## begin Given records

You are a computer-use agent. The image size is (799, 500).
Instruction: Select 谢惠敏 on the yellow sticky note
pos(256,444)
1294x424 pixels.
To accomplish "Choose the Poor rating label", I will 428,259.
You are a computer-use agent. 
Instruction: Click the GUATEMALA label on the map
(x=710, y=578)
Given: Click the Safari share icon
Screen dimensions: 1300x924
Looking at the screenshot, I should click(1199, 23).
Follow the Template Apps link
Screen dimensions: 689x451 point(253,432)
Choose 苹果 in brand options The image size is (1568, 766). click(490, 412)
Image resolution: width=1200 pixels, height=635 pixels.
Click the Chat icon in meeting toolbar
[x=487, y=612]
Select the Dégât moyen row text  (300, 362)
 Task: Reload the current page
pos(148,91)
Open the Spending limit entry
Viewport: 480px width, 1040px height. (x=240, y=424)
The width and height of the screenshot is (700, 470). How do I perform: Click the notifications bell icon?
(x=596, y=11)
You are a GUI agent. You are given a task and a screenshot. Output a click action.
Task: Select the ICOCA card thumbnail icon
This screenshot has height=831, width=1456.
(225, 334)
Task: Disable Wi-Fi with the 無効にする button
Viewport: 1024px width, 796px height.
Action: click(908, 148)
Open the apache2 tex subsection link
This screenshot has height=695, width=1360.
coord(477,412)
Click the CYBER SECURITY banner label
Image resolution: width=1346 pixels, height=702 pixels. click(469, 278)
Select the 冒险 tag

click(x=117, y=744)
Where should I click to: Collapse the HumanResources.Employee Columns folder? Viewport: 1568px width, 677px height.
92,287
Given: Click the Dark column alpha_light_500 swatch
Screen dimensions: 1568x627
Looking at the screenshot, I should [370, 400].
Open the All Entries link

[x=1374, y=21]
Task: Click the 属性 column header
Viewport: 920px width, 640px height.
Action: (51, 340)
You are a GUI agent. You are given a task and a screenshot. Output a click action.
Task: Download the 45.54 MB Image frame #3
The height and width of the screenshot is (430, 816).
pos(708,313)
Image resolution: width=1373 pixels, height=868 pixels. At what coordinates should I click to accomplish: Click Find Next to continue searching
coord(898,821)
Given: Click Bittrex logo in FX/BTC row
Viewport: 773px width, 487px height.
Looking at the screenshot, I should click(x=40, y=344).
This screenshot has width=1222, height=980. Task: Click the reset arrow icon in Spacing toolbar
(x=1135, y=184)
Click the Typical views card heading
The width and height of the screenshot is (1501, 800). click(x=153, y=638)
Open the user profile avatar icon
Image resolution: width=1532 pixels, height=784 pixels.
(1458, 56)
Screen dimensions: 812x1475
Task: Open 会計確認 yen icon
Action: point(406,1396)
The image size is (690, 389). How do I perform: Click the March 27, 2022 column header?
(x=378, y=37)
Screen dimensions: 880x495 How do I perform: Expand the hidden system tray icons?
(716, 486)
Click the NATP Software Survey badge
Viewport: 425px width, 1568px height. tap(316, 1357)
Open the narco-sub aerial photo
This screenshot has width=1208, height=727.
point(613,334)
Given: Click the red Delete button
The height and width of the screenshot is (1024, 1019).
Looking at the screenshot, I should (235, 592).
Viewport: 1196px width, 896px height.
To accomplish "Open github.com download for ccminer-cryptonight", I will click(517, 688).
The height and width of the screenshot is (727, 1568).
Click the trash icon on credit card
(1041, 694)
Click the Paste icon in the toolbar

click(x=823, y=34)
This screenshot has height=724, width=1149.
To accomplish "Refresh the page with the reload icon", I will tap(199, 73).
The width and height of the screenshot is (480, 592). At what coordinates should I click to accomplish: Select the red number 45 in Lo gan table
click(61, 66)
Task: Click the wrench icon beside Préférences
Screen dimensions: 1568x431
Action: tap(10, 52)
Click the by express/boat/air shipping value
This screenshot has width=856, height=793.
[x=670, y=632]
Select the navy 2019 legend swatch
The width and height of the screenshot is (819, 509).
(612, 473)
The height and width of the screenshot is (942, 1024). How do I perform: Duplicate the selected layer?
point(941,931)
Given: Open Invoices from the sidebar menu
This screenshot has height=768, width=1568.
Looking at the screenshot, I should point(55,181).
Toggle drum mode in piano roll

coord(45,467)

## end Given records

→ The request: Please quote every item in the Data listing above word for word.

→ Written solution:
You are a computer-use agent. The image size is (799, 500).
Instruction: Select 谢惠敏 on the yellow sticky note
pos(256,444)
1294x424 pixels.
To accomplish "Choose the Poor rating label", I will 428,259.
You are a computer-use agent. 
Instruction: Click the GUATEMALA label on the map
(x=710, y=578)
Given: Click the Safari share icon
Screen dimensions: 1300x924
Looking at the screenshot, I should click(1199, 23).
Follow the Template Apps link
Screen dimensions: 689x451 point(253,432)
Choose 苹果 in brand options The image size is (1568, 766). click(490, 412)
Image resolution: width=1200 pixels, height=635 pixels.
Click the Chat icon in meeting toolbar
[x=487, y=612]
Select the Dégât moyen row text  (300, 362)
 Task: Reload the current page
pos(148,91)
Open the Spending limit entry
Viewport: 480px width, 1040px height. (x=240, y=424)
The width and height of the screenshot is (700, 470). How do I perform: Click the notifications bell icon?
(x=596, y=11)
You are a GUI agent. You are given a task and a screenshot. Output a click action.
Task: Select the ICOCA card thumbnail icon
This screenshot has height=831, width=1456.
(225, 334)
Task: Disable Wi-Fi with the 無効にする button
Viewport: 1024px width, 796px height.
Action: click(908, 148)
Open the apache2 tex subsection link
This screenshot has height=695, width=1360.
coord(477,412)
Click the CYBER SECURITY banner label
Image resolution: width=1346 pixels, height=702 pixels. click(469, 278)
Select the 冒险 tag

click(x=117, y=744)
Where should I click to: Collapse the HumanResources.Employee Columns folder? Viewport: 1568px width, 677px height.
92,287
Given: Click the Dark column alpha_light_500 swatch
Screen dimensions: 1568x627
Looking at the screenshot, I should [370, 400].
Open the All Entries link

[x=1374, y=21]
Task: Click the 属性 column header
Viewport: 920px width, 640px height.
Action: (51, 340)
You are a GUI agent. You are given a task and a screenshot. Output a click action.
Task: Download the 45.54 MB Image frame #3
The height and width of the screenshot is (430, 816).
pos(708,313)
Image resolution: width=1373 pixels, height=868 pixels. At what coordinates should I click to accomplish: Click Find Next to continue searching
coord(898,821)
Given: Click Bittrex logo in FX/BTC row
Viewport: 773px width, 487px height.
Looking at the screenshot, I should click(x=40, y=344).
This screenshot has width=1222, height=980. Task: Click the reset arrow icon in Spacing toolbar
(x=1135, y=184)
Click the Typical views card heading
The width and height of the screenshot is (1501, 800). click(x=153, y=638)
Open the user profile avatar icon
Image resolution: width=1532 pixels, height=784 pixels.
(1458, 56)
Screen dimensions: 812x1475
Task: Open 会計確認 yen icon
Action: point(406,1396)
The image size is (690, 389). How do I perform: Click the March 27, 2022 column header?
(x=378, y=37)
Screen dimensions: 880x495 How do I perform: Expand the hidden system tray icons?
(716, 486)
Click the NATP Software Survey badge
Viewport: 425px width, 1568px height. tap(316, 1357)
Open the narco-sub aerial photo
This screenshot has width=1208, height=727.
point(613,334)
Given: Click the red Delete button
The height and width of the screenshot is (1024, 1019).
Looking at the screenshot, I should (235, 592).
Viewport: 1196px width, 896px height.
To accomplish "Open github.com download for ccminer-cryptonight", I will click(517, 688).
The height and width of the screenshot is (727, 1568).
Click the trash icon on credit card
(1041, 694)
Click the Paste icon in the toolbar

click(x=823, y=34)
This screenshot has height=724, width=1149.
To accomplish "Refresh the page with the reload icon", I will tap(199, 73).
The width and height of the screenshot is (480, 592). At what coordinates should I click to accomplish: Select the red number 45 in Lo gan table
click(61, 66)
Task: Click the wrench icon beside Préférences
Screen dimensions: 1568x431
Action: tap(10, 52)
Click the by express/boat/air shipping value
This screenshot has width=856, height=793.
[x=670, y=632]
Select the navy 2019 legend swatch
The width and height of the screenshot is (819, 509).
(612, 473)
The height and width of the screenshot is (942, 1024). How do I perform: Duplicate the selected layer?
point(941,931)
Given: Open Invoices from the sidebar menu
This screenshot has height=768, width=1568.
Looking at the screenshot, I should point(55,181).
Toggle drum mode in piano roll

coord(45,467)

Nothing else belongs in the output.